» **Brano**:
___

Fino all'ottobre del 1911 lo Stabilimento servì come Casa di Reclusione, poi venne adibito per la detenzione dei
condannati libici.
I primi di loro arrivarono nel novembre del 1911; poi, nel successivo mese di febbraio, ne arrivarono 431. la loro età
variava dai 15 ai 70 anni. Secondo una ricerca condotta dallo studioso Raniero, nell'isola di Favignana dal 1912 al
1920 furono internati 1757 libici, dopo l'occupazione di quel paese ordinata dal Governo Giolitti.
Fra questi, anche il poeta Fadil Hasin ash-Shalmani di Misurata, che ci lasciò una piccola poesia a testimonianza della
sua carcerazione:

         "Siamo in piccole celle, pressati,
         senza luce del sole
         chiuse le porte di ferro serrate.
         E ovunque io guardi, non vedo che italiani."

con questi pochi versi il poeta elevava la sua infinita sofferenza e soprattutto la sua protesta quando, prima di essere
ogni giorno avviato ai lavori forzati, veniva esaminato da un "capo cristiano"e trattato come una "pecora nelle mani di
un mercante".
A norma del Regolamento Carcerario Libico e per l'angustia e poca sicurezza del carcere di Bengasi, gli indigeni (i
libici) che venivano condannati a pene superiori ad un anno di reclusione, venivano tradotti negli Stabilimenti Penali del
Regno d'Italia per espiarvi la pena. Tale sistema diede luogo ad innumerevoli inconvenienti, infatti, vuoi per ragioni
climatiche, vuoi per la costituzione fisica dell'indigeno, vuoi anche e soprattutto per le scarsissime condizioni igieniche
e condizioni di vita carcerarie, di quanti ne partivano, solo una scarsa percentuale riusciva a ritornare, a pena espiata,
in Libia.
I prigionieri dormivano per terra, sopra uno scarso strato di paglia che diventava subito sudicia perché non veniva
cambiata spesso. Non furono fornite le coperte. I finestroni sbarrati erano senza vetri. Il vestiario non era adeguato e
non veniva cambiato se non raramente. Presto, infatti, molti di loro si ammalarono. Si decise allora di sistemarli nelle
brande dove prima dormivano i coatti. Il vestiario venne cambiato ma il vitto restò scarso e scadente. Il numero dei
detenuti per camerone, (dove venivano ammiassati fino a 60 detenuti) non diminuì, cosa che facilitava il diffondersi di
malattie infettive.

___

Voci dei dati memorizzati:

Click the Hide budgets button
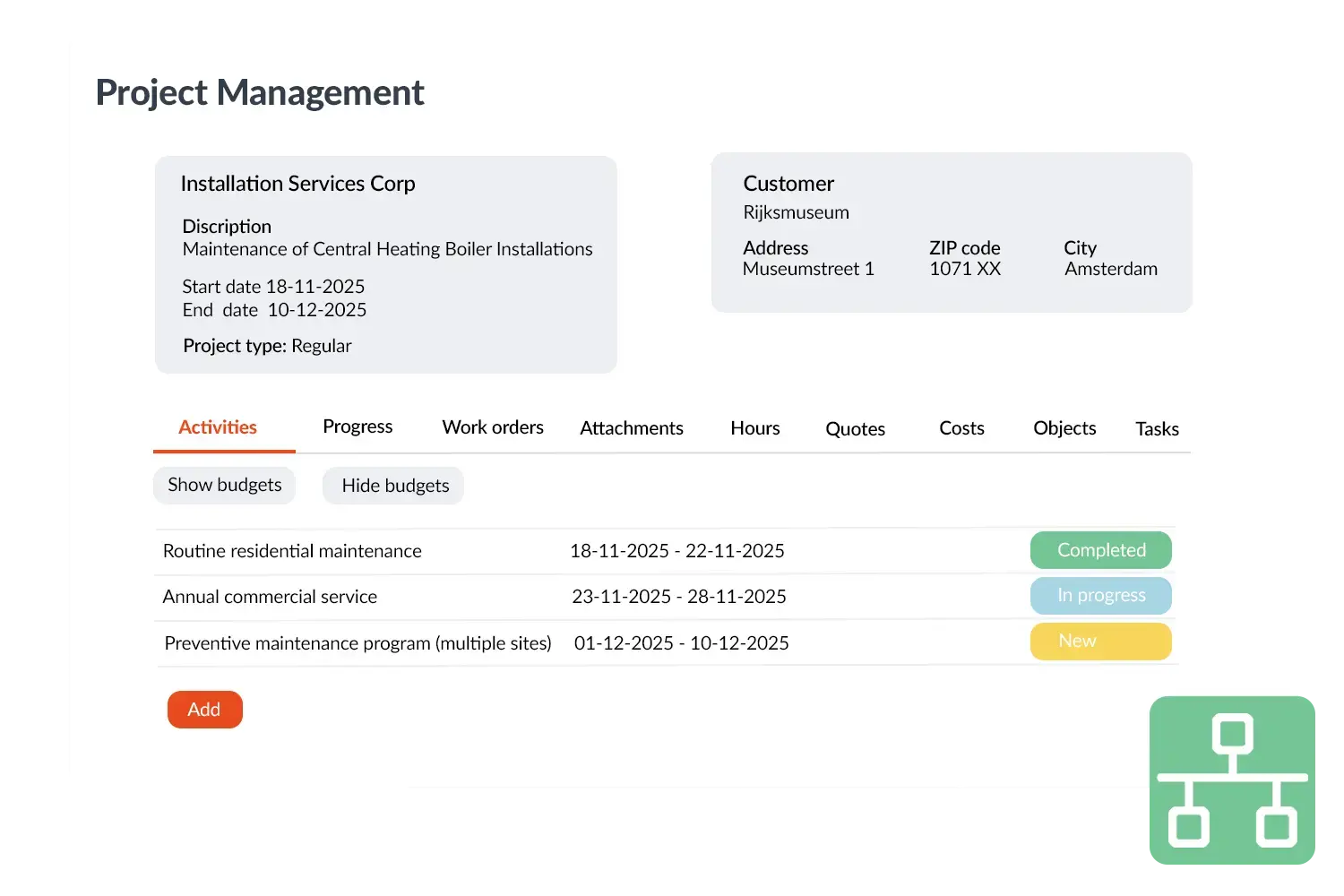This screenshot has width=1344, height=896. pos(394,486)
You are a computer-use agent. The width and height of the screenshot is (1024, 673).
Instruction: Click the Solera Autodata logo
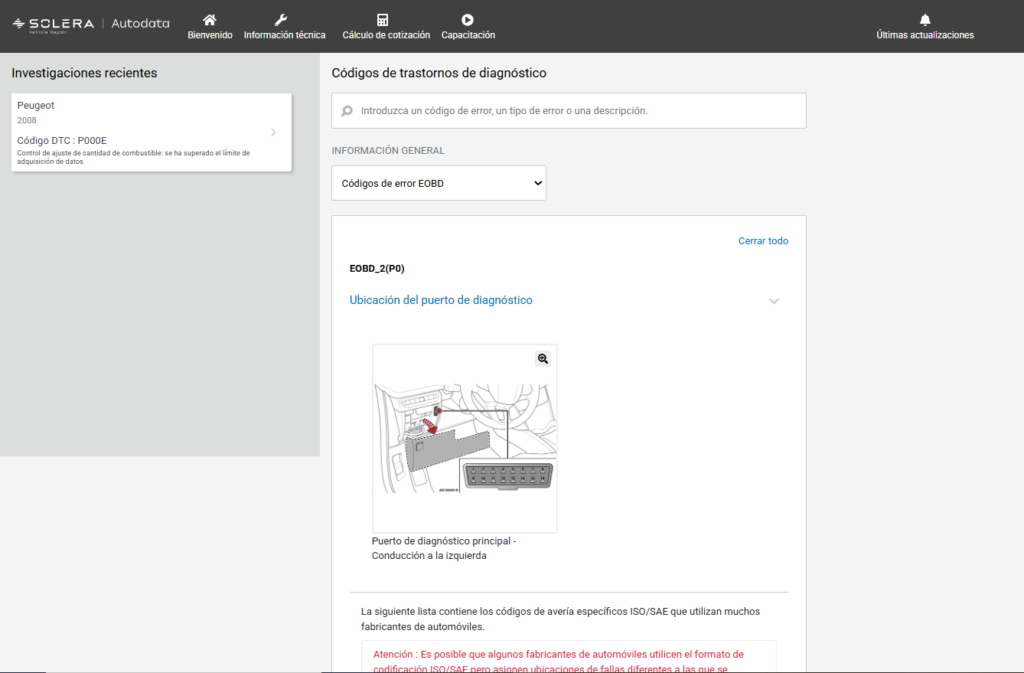[91, 24]
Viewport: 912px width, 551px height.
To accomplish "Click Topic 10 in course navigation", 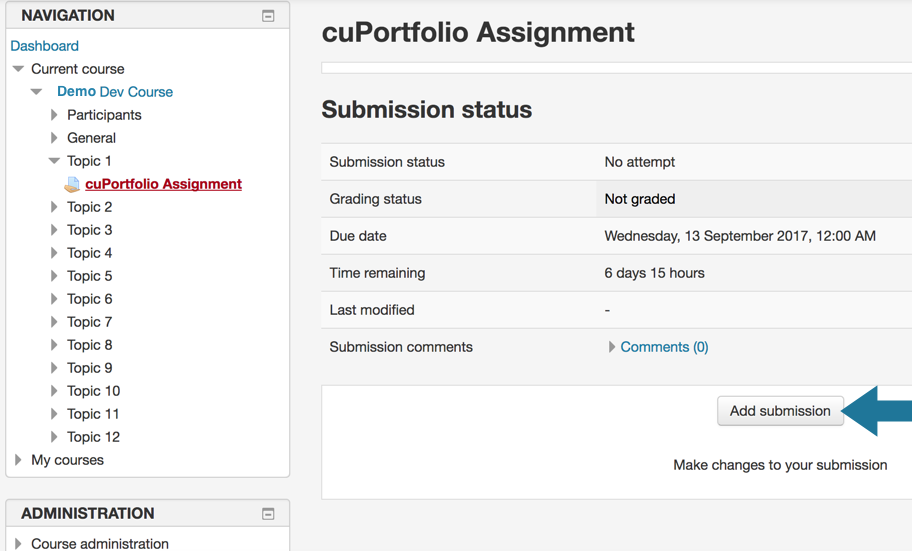I will 93,391.
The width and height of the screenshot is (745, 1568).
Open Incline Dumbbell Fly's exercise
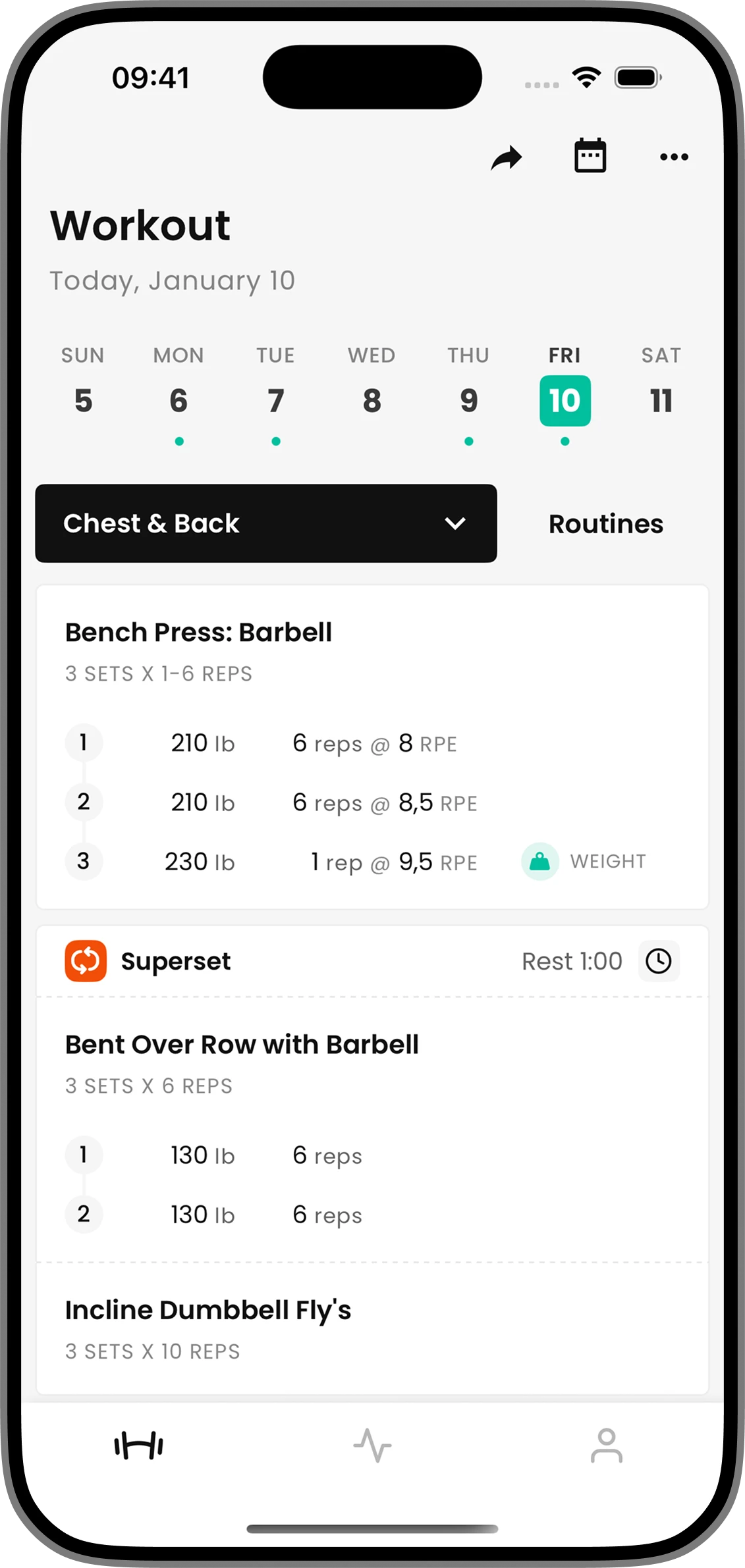(208, 1310)
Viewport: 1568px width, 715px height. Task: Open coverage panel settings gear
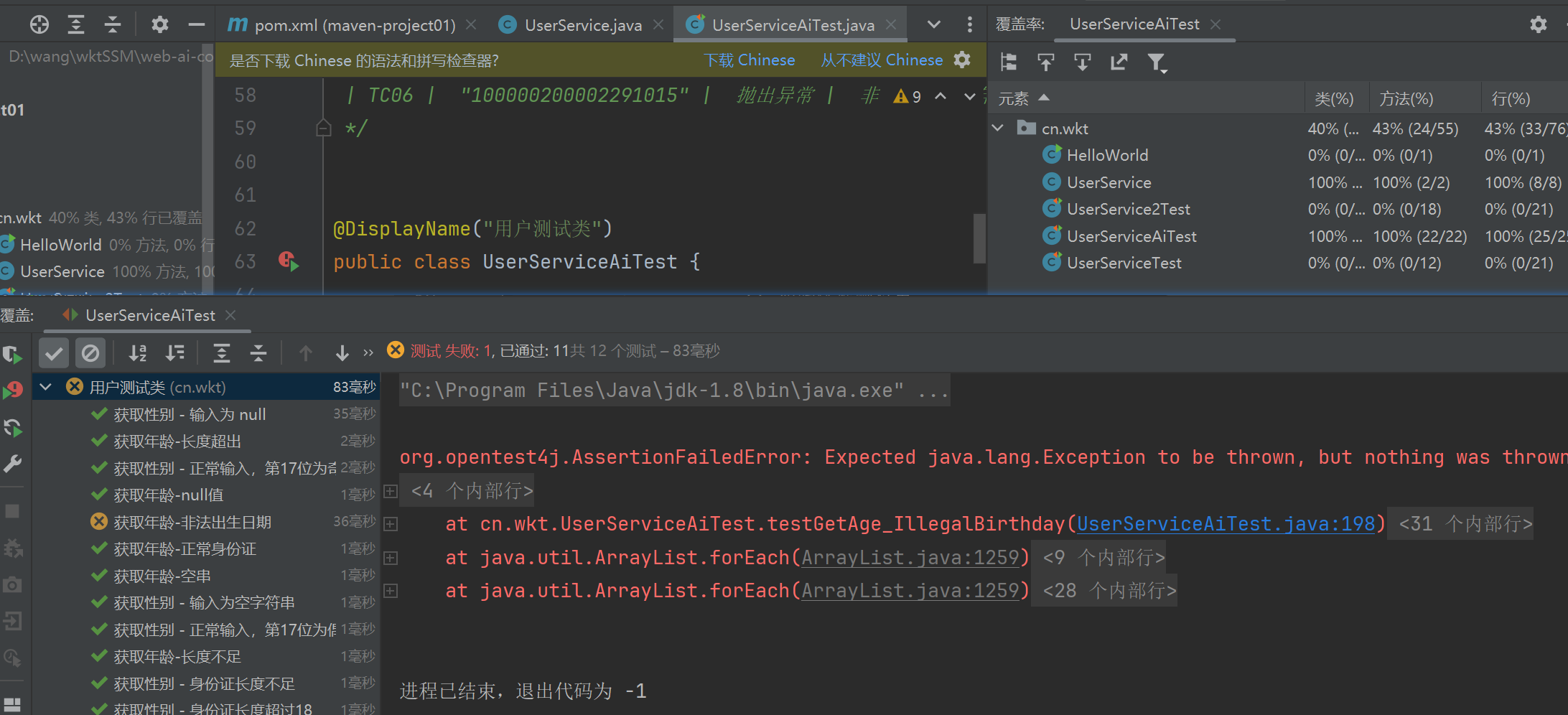coord(1538,25)
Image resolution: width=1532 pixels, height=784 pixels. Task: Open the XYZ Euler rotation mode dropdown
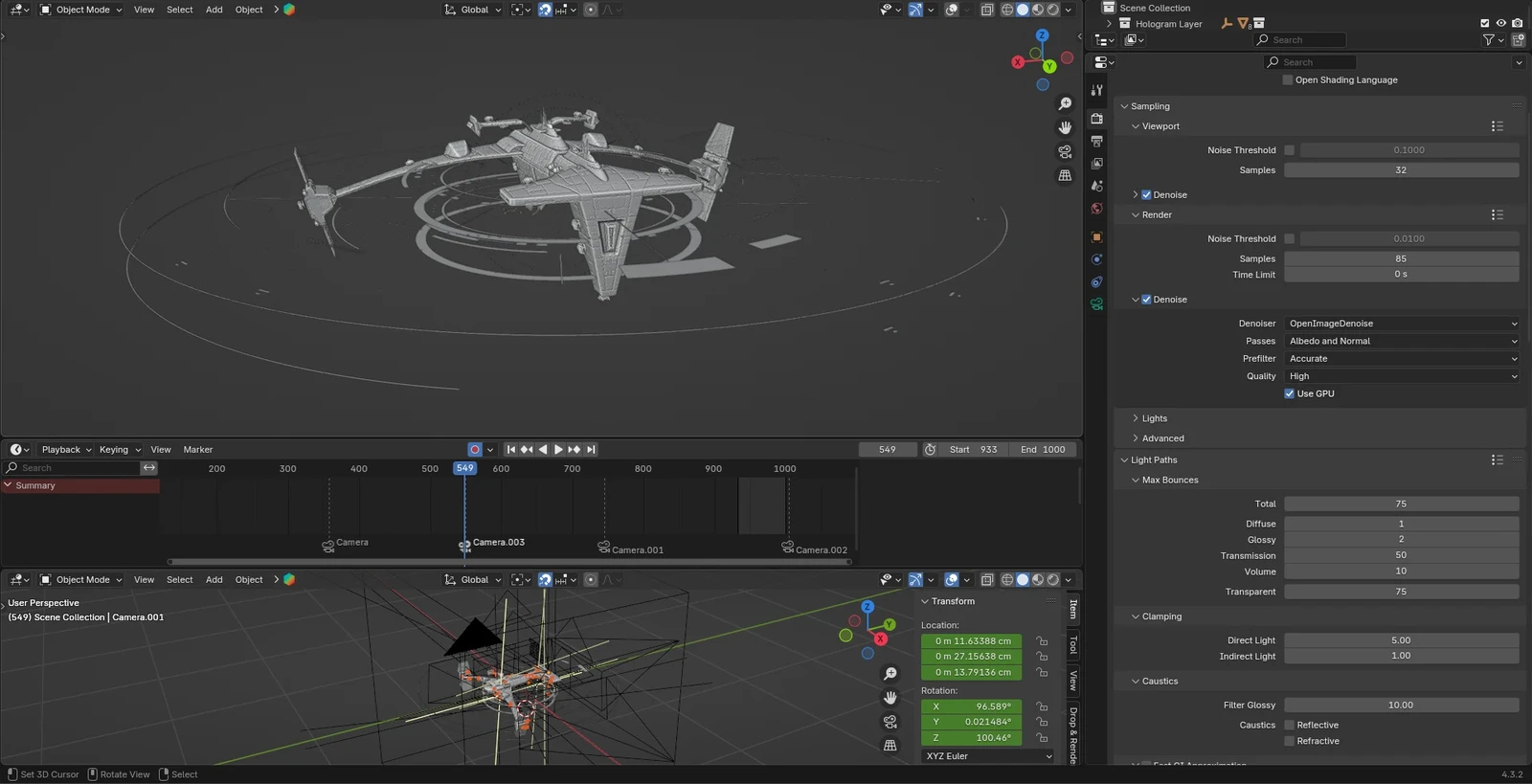point(988,756)
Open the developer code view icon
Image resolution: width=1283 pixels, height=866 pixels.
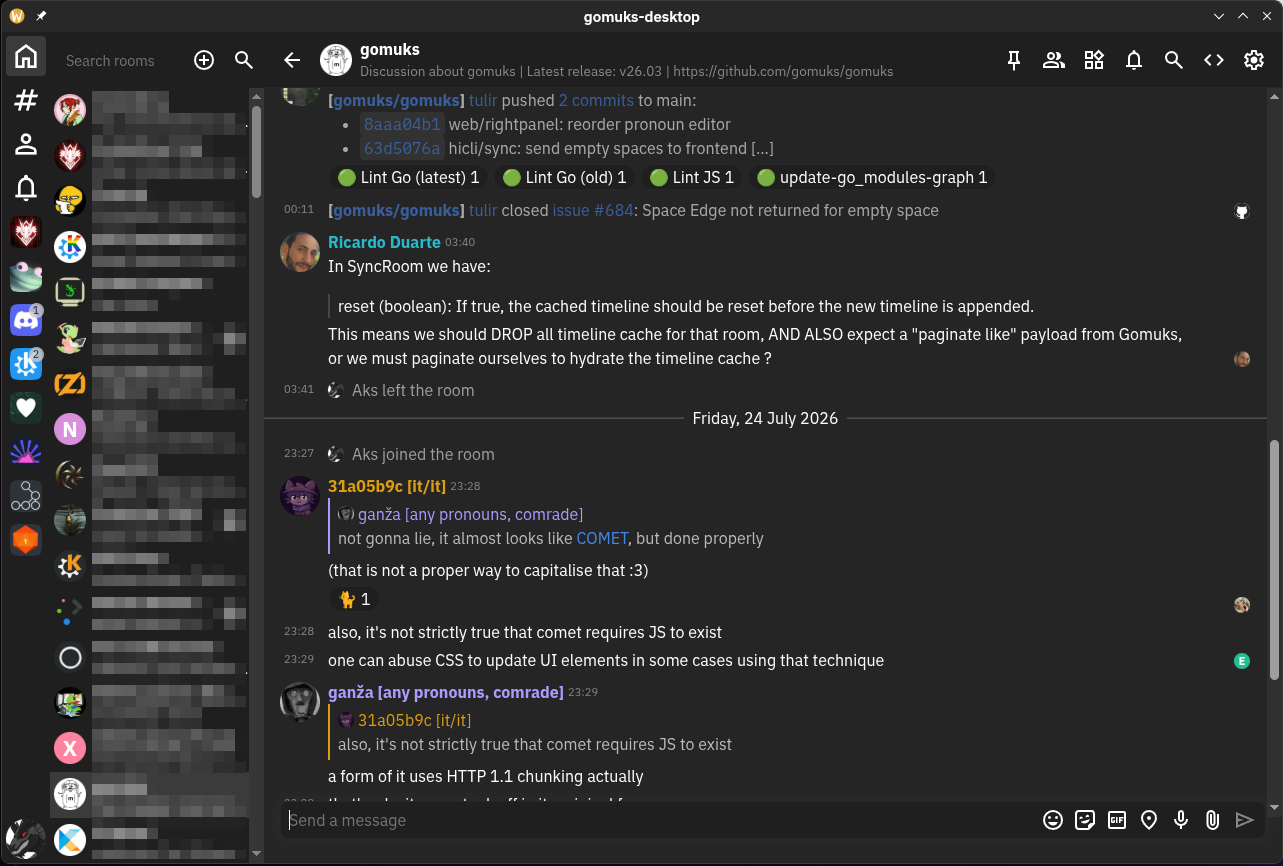(1214, 60)
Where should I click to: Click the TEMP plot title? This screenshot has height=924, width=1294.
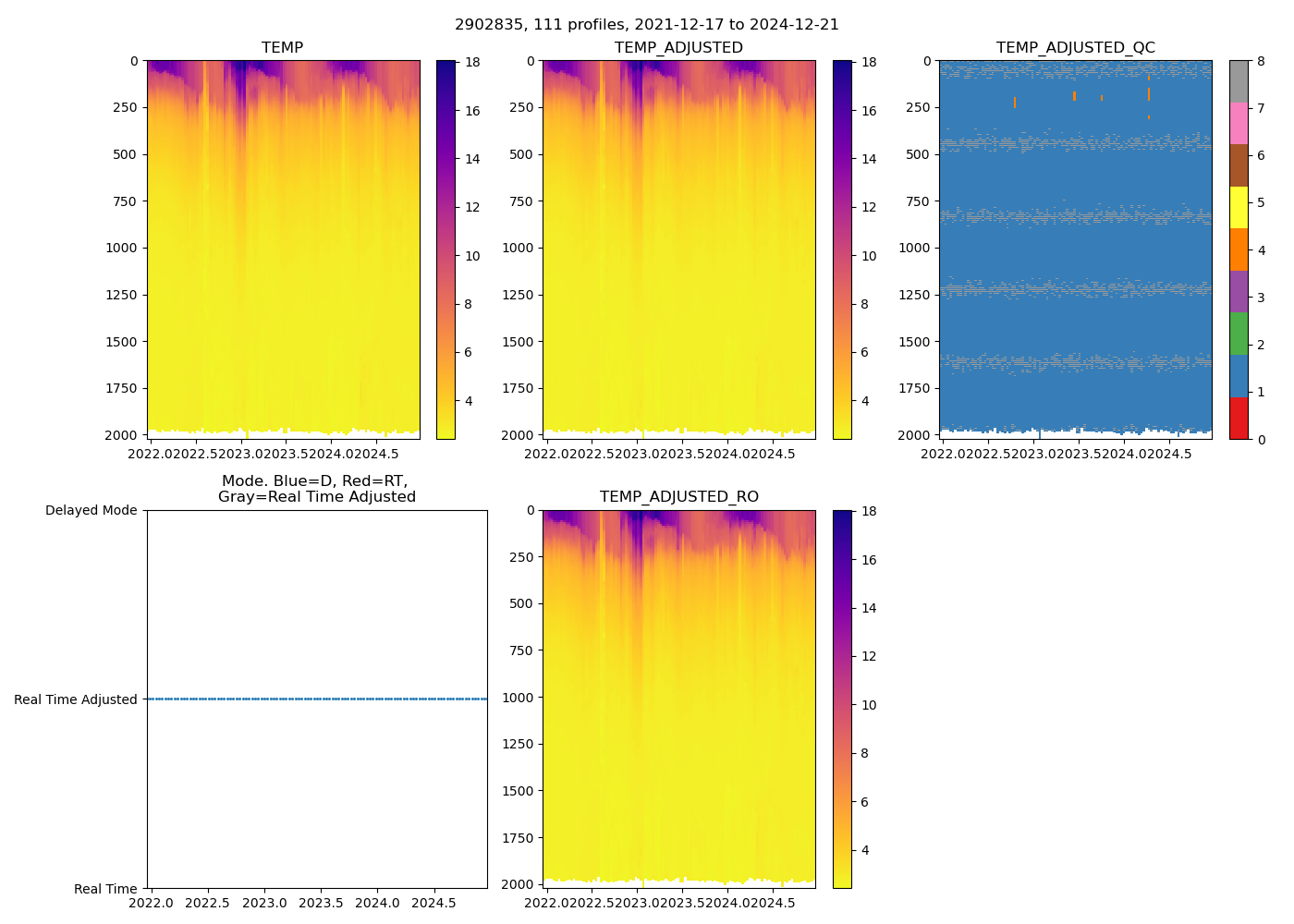(282, 48)
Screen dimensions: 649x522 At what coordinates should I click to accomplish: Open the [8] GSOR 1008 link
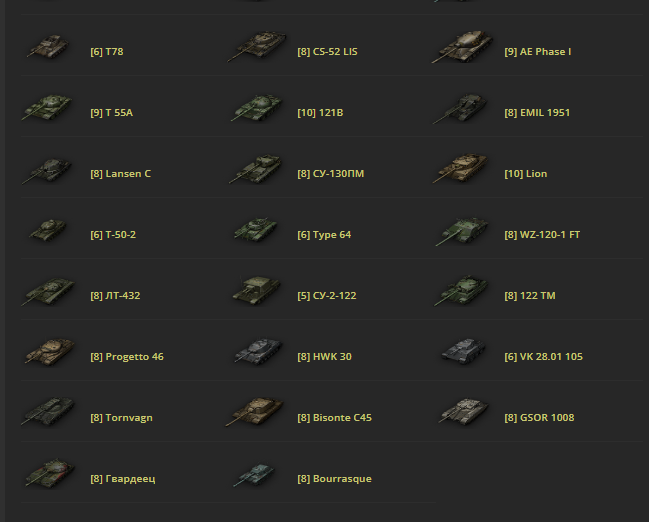pyautogui.click(x=539, y=417)
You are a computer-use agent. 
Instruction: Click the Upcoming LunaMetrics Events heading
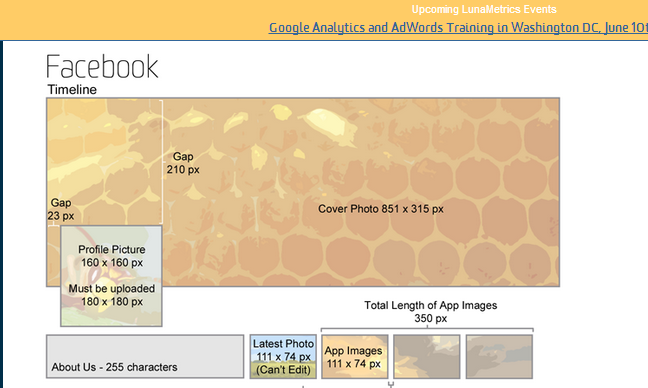click(x=484, y=10)
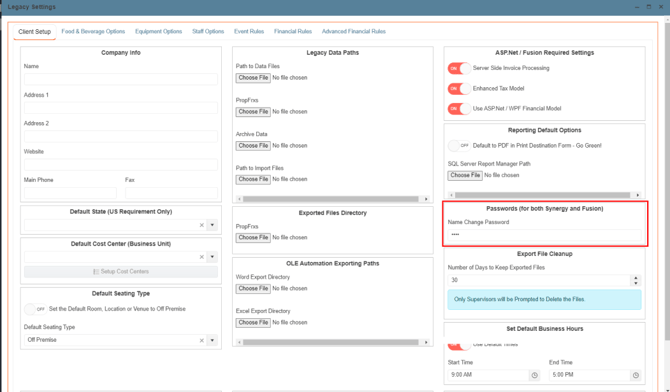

___

» **Consegna A**: Riassumi in due frasi il brano sui detenuti libici a Favignana.
» **Consegna B**: Trascrivi dal brano il passo che va da "I primi di loro" a "dal Governo Giolitti.".
Le voci non servono per svolgere il lavoro.

» **Spazio risposta A**: Dopo l'ottobre del 1911 lo Stabilimento fu usato per i condannati libici, e secondo lo studioso Raniero nell'isola di Favignana ne furono internati 1757 dal 1912 al 1920, tra cui il poeta Fadil Hasin ash-Shalmani, che lasciò una piccola poesia sulla sua prigionia. All'inizio i prigionieri dormivano per terra su paglia sporca, senza coperte, con vestiti inadeguati e finestroni senza vetri, e molti si ammalarono; anche dopo il passaggio alle brande il cibo restò scarso e i cameroni continuarono a ospitare fino a 60 detenuti.

» **Spazio risposta B**:
I primi di loro arrivarono nel novembre del 1911; poi, nel successivo mese di febbraio, ne arrivarono 431. la loro età
variava dai 15 ai 70 anni. Secondo una ricerca condotta dallo studioso Raniero, nell'isola di Favignana dal 1912 al
1920 furono internati 1757 libici, dopo l'occupazione di quel paese ordinata dal Governo Giolitti.